What the task requires: Can you turn the material from the line with "The image size is (1200, 675)." up to and including the line with "color-circle-icon is located" into a numbered list, leaving out blank lines?

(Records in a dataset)
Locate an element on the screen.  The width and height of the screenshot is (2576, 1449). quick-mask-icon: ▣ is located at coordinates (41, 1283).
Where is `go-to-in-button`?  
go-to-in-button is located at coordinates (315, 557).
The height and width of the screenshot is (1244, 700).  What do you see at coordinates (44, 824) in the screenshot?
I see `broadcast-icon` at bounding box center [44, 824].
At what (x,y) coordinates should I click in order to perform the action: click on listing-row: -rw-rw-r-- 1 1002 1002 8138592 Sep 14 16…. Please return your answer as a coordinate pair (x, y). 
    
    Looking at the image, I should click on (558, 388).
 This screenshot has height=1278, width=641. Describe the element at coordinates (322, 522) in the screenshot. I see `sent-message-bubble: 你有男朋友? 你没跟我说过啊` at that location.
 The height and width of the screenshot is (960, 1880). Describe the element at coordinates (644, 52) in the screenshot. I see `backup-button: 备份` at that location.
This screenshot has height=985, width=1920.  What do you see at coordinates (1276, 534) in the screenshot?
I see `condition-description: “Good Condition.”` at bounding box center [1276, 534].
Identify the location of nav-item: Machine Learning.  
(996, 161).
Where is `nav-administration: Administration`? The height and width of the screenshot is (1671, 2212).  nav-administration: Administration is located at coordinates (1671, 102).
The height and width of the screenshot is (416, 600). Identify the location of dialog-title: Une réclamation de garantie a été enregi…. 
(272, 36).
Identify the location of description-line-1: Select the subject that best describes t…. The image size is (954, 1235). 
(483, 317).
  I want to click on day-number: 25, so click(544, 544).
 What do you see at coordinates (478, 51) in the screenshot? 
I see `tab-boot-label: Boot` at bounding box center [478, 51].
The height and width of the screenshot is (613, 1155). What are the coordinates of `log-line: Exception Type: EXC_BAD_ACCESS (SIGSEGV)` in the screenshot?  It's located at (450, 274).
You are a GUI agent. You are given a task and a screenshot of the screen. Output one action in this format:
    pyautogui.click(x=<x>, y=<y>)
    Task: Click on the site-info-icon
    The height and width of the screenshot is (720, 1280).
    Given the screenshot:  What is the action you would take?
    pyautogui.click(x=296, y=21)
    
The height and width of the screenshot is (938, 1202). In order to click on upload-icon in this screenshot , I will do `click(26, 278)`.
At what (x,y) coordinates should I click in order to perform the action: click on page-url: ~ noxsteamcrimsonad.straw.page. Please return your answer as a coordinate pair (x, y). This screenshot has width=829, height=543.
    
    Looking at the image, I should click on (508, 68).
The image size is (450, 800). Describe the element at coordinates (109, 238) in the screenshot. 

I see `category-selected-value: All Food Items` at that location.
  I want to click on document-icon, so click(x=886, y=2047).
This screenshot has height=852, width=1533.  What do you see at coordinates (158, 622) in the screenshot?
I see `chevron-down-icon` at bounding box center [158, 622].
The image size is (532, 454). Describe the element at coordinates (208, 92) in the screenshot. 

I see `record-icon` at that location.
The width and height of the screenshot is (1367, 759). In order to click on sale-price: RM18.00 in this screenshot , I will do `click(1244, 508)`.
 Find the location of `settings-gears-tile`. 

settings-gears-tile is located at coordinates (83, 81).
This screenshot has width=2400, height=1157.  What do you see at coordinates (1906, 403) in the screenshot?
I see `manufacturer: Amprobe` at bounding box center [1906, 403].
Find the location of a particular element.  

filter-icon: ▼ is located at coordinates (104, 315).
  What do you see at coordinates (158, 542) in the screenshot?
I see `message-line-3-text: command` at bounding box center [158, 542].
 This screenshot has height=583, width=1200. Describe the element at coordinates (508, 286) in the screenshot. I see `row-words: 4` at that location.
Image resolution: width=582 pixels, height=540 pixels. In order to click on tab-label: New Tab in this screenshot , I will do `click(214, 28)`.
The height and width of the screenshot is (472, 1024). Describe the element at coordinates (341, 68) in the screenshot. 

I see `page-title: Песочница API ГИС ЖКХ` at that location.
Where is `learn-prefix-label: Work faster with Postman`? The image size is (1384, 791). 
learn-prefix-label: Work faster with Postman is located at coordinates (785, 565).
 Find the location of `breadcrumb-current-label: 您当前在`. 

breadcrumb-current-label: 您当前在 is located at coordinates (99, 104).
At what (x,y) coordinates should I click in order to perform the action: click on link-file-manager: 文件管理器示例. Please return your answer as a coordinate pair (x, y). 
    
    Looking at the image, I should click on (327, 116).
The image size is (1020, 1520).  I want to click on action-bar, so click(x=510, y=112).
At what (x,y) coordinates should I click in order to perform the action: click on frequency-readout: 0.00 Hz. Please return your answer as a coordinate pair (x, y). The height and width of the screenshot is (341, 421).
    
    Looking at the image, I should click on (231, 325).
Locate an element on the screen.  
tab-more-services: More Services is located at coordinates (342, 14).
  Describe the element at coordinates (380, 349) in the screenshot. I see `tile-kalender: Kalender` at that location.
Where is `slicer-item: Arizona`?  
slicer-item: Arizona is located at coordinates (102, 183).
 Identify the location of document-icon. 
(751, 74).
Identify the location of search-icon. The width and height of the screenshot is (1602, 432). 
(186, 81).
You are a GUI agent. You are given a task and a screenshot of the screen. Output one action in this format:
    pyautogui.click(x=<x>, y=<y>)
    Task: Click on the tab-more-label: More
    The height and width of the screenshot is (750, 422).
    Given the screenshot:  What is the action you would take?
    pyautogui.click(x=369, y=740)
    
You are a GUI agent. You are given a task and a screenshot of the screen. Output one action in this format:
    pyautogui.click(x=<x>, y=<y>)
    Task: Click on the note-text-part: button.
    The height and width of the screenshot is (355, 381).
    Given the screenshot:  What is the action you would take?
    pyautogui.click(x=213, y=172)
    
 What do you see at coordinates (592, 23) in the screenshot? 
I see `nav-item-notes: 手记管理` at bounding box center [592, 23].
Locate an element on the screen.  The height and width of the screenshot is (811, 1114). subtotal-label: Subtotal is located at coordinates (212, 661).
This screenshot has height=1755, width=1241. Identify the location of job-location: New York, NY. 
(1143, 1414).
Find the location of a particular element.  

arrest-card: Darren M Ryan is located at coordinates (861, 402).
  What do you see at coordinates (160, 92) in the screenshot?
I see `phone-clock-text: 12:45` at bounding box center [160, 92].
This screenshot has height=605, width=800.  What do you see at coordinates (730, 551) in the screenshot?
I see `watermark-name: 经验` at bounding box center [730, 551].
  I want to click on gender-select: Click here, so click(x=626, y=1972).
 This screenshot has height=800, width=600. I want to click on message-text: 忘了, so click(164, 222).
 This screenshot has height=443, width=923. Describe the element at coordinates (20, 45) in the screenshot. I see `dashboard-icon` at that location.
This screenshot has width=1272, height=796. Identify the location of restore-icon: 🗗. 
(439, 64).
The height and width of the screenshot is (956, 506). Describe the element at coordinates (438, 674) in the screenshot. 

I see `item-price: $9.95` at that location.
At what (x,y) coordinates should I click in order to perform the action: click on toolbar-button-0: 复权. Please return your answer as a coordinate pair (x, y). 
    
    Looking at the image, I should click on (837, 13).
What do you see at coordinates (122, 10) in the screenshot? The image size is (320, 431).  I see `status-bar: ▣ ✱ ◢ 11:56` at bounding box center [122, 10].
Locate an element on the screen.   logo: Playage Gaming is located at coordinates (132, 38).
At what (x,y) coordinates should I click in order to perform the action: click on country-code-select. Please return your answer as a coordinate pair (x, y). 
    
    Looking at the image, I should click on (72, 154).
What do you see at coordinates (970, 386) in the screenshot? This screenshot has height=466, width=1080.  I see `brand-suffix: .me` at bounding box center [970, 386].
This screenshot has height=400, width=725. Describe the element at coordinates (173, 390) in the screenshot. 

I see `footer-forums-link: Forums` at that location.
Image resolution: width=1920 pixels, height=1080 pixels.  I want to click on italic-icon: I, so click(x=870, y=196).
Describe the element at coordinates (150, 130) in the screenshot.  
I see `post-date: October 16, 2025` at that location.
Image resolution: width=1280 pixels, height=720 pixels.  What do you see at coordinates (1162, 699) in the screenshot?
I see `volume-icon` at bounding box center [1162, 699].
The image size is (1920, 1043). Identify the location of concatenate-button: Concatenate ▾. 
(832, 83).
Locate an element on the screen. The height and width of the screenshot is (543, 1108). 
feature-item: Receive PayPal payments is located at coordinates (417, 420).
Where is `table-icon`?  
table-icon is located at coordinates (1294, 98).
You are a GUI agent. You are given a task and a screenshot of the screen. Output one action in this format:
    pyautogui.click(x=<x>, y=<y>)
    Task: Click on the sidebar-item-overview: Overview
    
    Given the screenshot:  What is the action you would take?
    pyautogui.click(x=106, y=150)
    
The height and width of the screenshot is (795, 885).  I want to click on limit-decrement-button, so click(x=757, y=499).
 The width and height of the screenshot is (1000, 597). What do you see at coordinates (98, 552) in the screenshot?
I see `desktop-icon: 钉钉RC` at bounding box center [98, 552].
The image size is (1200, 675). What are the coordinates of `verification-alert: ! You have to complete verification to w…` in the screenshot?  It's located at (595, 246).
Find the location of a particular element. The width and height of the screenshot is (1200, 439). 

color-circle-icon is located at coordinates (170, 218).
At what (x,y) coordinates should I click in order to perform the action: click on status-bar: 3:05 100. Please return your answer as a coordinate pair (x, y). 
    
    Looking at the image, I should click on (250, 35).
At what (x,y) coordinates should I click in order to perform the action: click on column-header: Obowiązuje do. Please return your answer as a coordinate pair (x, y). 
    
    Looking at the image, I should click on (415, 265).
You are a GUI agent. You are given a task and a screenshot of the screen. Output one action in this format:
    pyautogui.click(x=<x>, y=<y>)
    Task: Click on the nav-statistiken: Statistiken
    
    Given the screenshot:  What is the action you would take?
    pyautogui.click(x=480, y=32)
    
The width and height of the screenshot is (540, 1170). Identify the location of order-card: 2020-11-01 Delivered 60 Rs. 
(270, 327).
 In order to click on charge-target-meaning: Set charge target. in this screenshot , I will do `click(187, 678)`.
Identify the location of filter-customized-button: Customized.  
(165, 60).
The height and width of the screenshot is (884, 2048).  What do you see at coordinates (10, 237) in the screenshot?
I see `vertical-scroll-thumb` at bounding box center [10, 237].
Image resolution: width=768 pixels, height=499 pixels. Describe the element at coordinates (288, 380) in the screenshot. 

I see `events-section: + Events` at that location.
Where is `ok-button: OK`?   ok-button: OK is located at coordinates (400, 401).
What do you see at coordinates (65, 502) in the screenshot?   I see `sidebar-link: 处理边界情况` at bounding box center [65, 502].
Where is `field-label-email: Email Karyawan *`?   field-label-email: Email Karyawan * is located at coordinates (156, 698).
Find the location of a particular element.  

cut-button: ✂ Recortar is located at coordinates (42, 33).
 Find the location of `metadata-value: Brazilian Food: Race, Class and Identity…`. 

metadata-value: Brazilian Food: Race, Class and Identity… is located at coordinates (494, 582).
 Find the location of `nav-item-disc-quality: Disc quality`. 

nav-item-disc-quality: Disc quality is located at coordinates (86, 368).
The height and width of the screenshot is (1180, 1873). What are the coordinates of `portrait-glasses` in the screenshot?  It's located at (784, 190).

Exercise result:
1. The image size is (1200, 675). What are the coordinates of `verification-alert: ! You have to complete verification to w…` in the screenshot?  It's located at (595, 246).
2. Find the location of a particular element. The width and height of the screenshot is (1200, 439). 
3. color-circle-icon is located at coordinates (170, 218).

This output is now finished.